• [TASK INSTRUCTIONS]: The answer must be every entry, given again word for word.

*** Opening of ENTRIES SHOWN ***

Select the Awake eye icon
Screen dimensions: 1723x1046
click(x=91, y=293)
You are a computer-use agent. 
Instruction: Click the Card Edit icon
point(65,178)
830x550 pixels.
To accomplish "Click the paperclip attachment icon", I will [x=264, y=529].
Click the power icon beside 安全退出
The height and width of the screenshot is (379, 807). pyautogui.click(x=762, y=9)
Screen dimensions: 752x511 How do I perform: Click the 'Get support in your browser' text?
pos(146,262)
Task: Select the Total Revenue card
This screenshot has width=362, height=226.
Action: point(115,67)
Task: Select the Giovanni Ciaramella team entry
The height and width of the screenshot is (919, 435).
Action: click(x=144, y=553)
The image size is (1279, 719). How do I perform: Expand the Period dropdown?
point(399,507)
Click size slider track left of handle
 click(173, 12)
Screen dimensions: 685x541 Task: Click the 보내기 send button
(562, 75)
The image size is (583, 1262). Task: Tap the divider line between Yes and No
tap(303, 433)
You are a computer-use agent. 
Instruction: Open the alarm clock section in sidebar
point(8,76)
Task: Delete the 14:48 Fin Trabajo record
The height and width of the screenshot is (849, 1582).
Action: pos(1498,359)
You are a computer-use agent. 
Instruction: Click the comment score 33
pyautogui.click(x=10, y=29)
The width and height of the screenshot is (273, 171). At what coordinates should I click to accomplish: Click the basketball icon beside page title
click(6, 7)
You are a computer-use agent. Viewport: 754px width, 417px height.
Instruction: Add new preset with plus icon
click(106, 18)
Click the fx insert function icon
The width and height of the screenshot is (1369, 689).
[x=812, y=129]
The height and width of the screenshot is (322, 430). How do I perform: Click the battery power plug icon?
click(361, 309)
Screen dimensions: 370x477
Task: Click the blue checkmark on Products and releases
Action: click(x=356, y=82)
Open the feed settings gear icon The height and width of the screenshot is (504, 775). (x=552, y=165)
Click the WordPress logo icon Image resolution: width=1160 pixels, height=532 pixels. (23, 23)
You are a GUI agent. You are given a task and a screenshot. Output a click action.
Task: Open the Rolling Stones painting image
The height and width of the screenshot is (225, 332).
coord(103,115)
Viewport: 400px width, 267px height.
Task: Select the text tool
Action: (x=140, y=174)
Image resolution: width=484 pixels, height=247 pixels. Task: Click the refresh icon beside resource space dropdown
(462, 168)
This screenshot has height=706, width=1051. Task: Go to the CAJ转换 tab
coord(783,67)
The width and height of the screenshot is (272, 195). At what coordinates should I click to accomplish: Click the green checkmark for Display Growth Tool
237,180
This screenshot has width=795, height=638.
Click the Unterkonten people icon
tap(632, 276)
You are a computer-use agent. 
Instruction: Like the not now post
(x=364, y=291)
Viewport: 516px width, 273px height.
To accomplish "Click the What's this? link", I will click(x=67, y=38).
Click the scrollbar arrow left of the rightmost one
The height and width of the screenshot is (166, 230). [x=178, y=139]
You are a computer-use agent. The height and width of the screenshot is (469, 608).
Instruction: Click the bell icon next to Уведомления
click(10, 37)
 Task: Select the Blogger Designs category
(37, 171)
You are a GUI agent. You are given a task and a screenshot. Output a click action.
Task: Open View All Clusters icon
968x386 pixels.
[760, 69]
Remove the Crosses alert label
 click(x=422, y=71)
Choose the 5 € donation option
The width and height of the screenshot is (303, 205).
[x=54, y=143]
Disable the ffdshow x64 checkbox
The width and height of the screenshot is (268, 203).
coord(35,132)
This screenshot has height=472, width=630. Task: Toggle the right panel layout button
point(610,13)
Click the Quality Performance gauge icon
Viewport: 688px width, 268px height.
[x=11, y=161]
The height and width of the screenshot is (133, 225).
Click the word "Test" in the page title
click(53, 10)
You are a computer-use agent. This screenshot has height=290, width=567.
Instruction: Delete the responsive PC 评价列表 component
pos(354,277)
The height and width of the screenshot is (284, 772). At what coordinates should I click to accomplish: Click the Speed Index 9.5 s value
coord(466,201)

*** Close of ENTRIES SHOWN ***

• [SOLVED PROBLEM]:
Select the Awake eye icon
Screen dimensions: 1723x1046
click(x=91, y=293)
You are a computer-use agent. 
Instruction: Click the Card Edit icon
point(65,178)
830x550 pixels.
To accomplish "Click the paperclip attachment icon", I will [x=264, y=529].
Click the power icon beside 安全退出
The height and width of the screenshot is (379, 807). pyautogui.click(x=762, y=9)
Screen dimensions: 752x511 How do I perform: Click the 'Get support in your browser' text?
pos(146,262)
Task: Select the Total Revenue card
This screenshot has width=362, height=226.
Action: point(115,67)
Task: Select the Giovanni Ciaramella team entry
The height and width of the screenshot is (919, 435).
Action: click(x=144, y=553)
The image size is (1279, 719). How do I perform: Expand the Period dropdown?
point(399,507)
Click size slider track left of handle
 click(173, 12)
Screen dimensions: 685x541 Task: Click the 보내기 send button
(562, 75)
The image size is (583, 1262). Task: Tap the divider line between Yes and No
tap(303, 433)
You are a computer-use agent. 
Instruction: Open the alarm clock section in sidebar
point(8,76)
Task: Delete the 14:48 Fin Trabajo record
The height and width of the screenshot is (849, 1582).
Action: pos(1498,359)
You are a computer-use agent. 
Instruction: Click the comment score 33
pyautogui.click(x=10, y=29)
The width and height of the screenshot is (273, 171). At what coordinates should I click to accomplish: Click the basketball icon beside page title
click(6, 7)
You are a computer-use agent. Viewport: 754px width, 417px height.
Instruction: Add new preset with plus icon
click(106, 18)
Click the fx insert function icon
The width and height of the screenshot is (1369, 689).
[x=812, y=129]
The height and width of the screenshot is (322, 430). How do I perform: Click the battery power plug icon?
click(361, 309)
Screen dimensions: 370x477
Task: Click the blue checkmark on Products and releases
Action: click(x=356, y=82)
Open the feed settings gear icon The height and width of the screenshot is (504, 775). (x=552, y=165)
Click the WordPress logo icon Image resolution: width=1160 pixels, height=532 pixels. (23, 23)
You are a GUI agent. You are given a task and a screenshot. Output a click action.
Task: Open the Rolling Stones painting image
The height and width of the screenshot is (225, 332).
coord(103,115)
Viewport: 400px width, 267px height.
Task: Select the text tool
Action: (x=140, y=174)
Image resolution: width=484 pixels, height=247 pixels. Task: Click the refresh icon beside resource space dropdown
(462, 168)
This screenshot has height=706, width=1051. Task: Go to the CAJ转换 tab
coord(783,67)
The width and height of the screenshot is (272, 195). At what coordinates should I click to accomplish: Click the green checkmark for Display Growth Tool
237,180
This screenshot has width=795, height=638.
Click the Unterkonten people icon
tap(632, 276)
You are a computer-use agent. 
Instruction: Like the not now post
(x=364, y=291)
Viewport: 516px width, 273px height.
To accomplish "Click the What's this? link", I will click(x=67, y=38).
Click the scrollbar arrow left of the rightmost one
The height and width of the screenshot is (166, 230). [x=178, y=139]
You are a computer-use agent. The height and width of the screenshot is (469, 608).
Instruction: Click the bell icon next to Уведомления
click(10, 37)
 Task: Select the Blogger Designs category
(37, 171)
You are a GUI agent. You are given a task and a screenshot. Output a click action.
Task: Open View All Clusters icon
968x386 pixels.
[760, 69]
Remove the Crosses alert label
 click(x=422, y=71)
Choose the 5 € donation option
The width and height of the screenshot is (303, 205).
[x=54, y=143]
Disable the ffdshow x64 checkbox
The width and height of the screenshot is (268, 203).
coord(35,132)
This screenshot has height=472, width=630. Task: Toggle the right panel layout button
point(610,13)
Click the Quality Performance gauge icon
Viewport: 688px width, 268px height.
[x=11, y=161]
The height and width of the screenshot is (133, 225).
Click the word "Test" in the page title
click(53, 10)
You are a computer-use agent. This screenshot has height=290, width=567.
Instruction: Delete the responsive PC 评价列表 component
pos(354,277)
The height and width of the screenshot is (284, 772). At what coordinates should I click to accomplish: Click the Speed Index 9.5 s value
coord(466,201)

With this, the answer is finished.